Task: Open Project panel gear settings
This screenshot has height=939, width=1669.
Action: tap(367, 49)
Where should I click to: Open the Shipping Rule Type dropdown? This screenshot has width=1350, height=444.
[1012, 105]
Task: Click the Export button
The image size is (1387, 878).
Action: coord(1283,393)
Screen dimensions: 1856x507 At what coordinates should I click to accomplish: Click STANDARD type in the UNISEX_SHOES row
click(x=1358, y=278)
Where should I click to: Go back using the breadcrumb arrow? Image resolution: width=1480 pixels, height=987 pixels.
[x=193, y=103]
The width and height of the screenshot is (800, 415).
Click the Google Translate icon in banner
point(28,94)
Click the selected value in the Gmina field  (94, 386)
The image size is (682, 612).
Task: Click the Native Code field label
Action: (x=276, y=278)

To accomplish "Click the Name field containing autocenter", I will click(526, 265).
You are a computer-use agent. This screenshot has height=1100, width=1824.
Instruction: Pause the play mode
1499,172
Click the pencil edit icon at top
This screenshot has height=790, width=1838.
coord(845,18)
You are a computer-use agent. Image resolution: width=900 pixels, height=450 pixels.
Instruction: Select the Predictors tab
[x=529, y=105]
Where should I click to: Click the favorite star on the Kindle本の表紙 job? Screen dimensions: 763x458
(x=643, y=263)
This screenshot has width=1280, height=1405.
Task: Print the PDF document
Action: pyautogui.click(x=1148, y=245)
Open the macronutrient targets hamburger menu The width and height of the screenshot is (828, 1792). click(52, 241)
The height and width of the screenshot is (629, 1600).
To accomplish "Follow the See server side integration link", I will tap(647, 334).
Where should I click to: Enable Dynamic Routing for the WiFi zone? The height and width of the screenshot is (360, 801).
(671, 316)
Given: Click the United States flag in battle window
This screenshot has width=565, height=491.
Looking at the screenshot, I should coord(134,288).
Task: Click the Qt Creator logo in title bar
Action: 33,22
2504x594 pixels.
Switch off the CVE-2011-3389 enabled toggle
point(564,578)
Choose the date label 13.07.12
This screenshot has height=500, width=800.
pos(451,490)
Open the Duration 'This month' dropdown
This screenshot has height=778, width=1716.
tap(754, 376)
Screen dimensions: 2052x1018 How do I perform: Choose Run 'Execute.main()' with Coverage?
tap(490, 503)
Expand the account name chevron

Assigned task >> Retype exactly the lines above, from the one with "Given: Click the" through the one with "Open the Duration 'This month' dropdown", inclusive.

Solution to the problem >>
Given: Click the United States flag in battle window
This screenshot has width=565, height=491.
Looking at the screenshot, I should coord(134,288).
Task: Click the Qt Creator logo in title bar
Action: 33,22
2504x594 pixels.
Switch off the CVE-2011-3389 enabled toggle
point(564,578)
Choose the date label 13.07.12
This screenshot has height=500, width=800.
pos(451,490)
Open the Duration 'This month' dropdown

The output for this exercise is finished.